What company began as a sake manufacturer over a century ago and went on to launch the world’s first single-cell kit in 2011? It’s Takara Bio—and their story is far from finished.

In this episode, we talk with Dr. Andrew Farmer, Chief Scientific Officer and Head of R&D at Takara Bio USA, about the company’s remarkable evolution from a Japanese enzyme maker to a global innovator in single-cell and spatial biology. Farmer recalls, “We go way, way back to being a sake manufacturer a hundred years ago. And it’s through that business—realizing that sake is basically fermentation—that we could use that to do other interesting things in biology.”

  • 0:00 Began as a sake manufacturer over 100 years ago

  • 5:25 First kit for single-cell sequencing

  • 11:10 Bought Curio Bioscience to bring in spatial omics

  • 15:00 Returning to the level of the cell

  • 26:40 The new “T-cell sponge”

He describes how Takara Bio introduced the first commercial single-cell reagent kit long before the current explosion of single-cell technologies: “The first single-cell reagent kit on the market was actually from us.
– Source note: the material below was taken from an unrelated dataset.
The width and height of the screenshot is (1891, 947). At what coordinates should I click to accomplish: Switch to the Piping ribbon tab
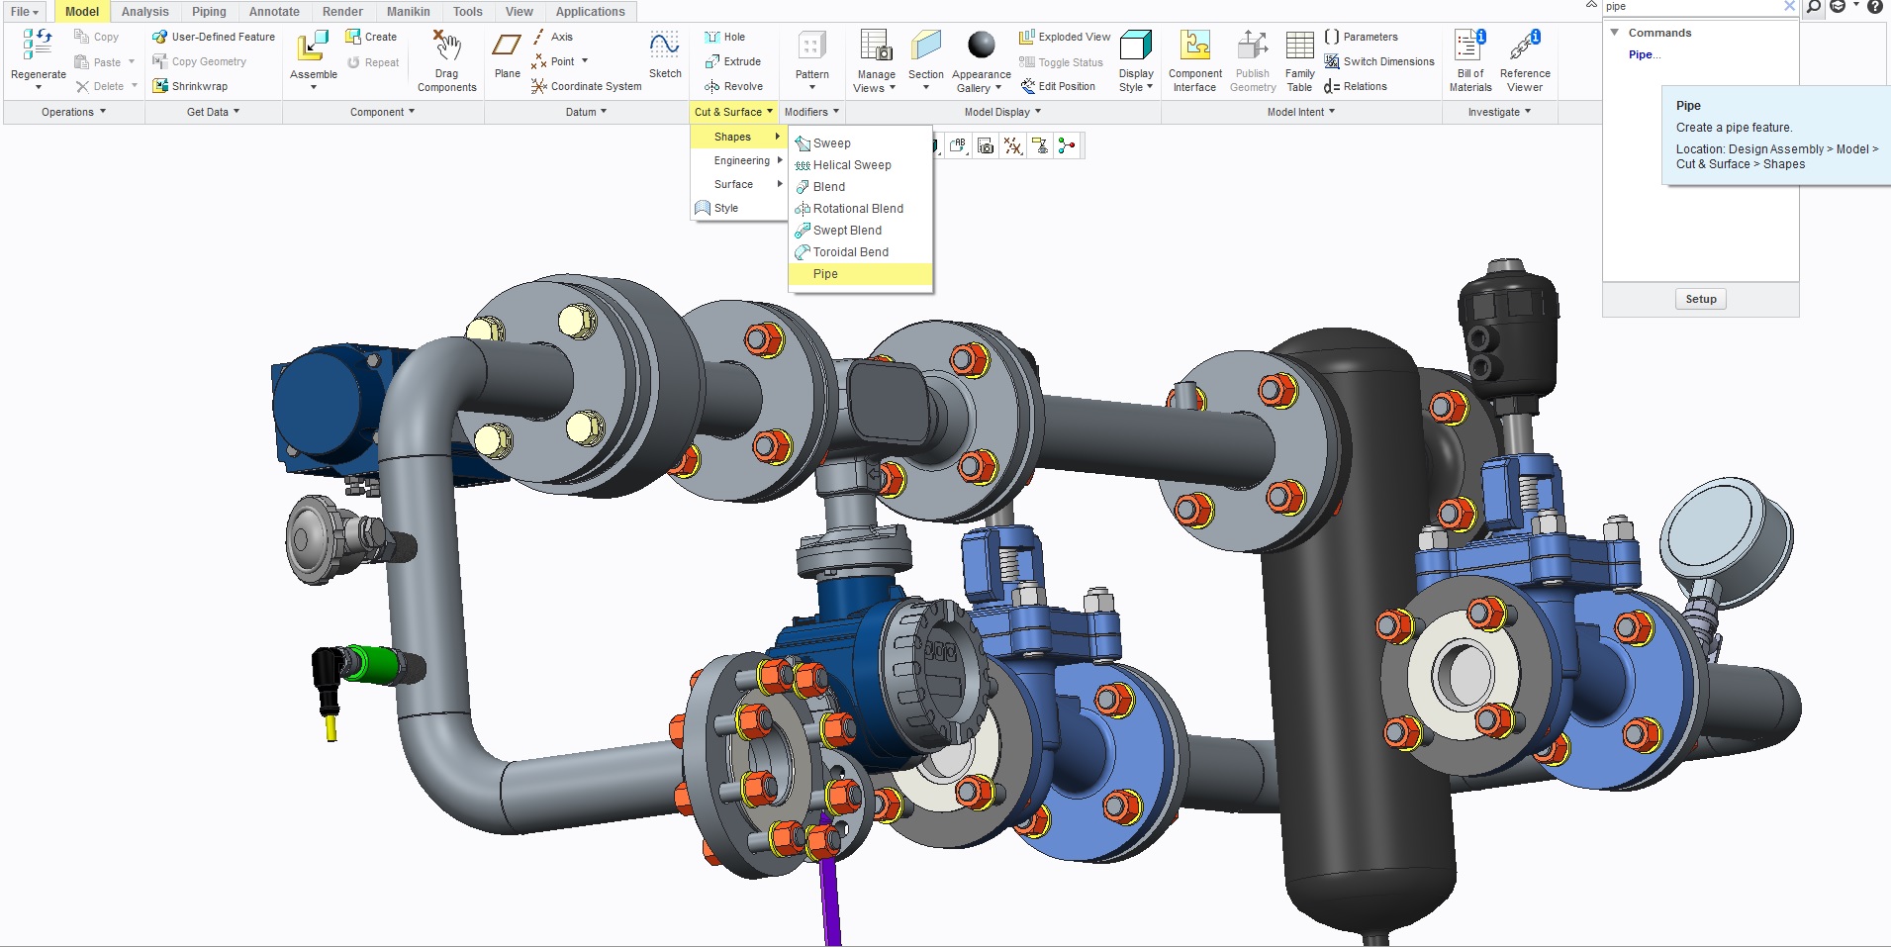pos(209,12)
That was in 2011, and even the Fluidigm C1 system was driven by our chemistry.”

The conversation then moves through Takara’s acquisition of Curio Bioscience, adding the Trekker and Seeker spatial platforms, which—remarkably—require no specialized instruments. Farmer explains how this simplicity could democratize access to spatial data and accelerate multiomic studies in cancer and drug discovery.

And for an ending twist, he introduces the “T-cell Sponge,” a porous hydrogel matrix that activates and transduces T cells in a single step—an innovation recently named one of The Scientist’s Top Innovations of 2025.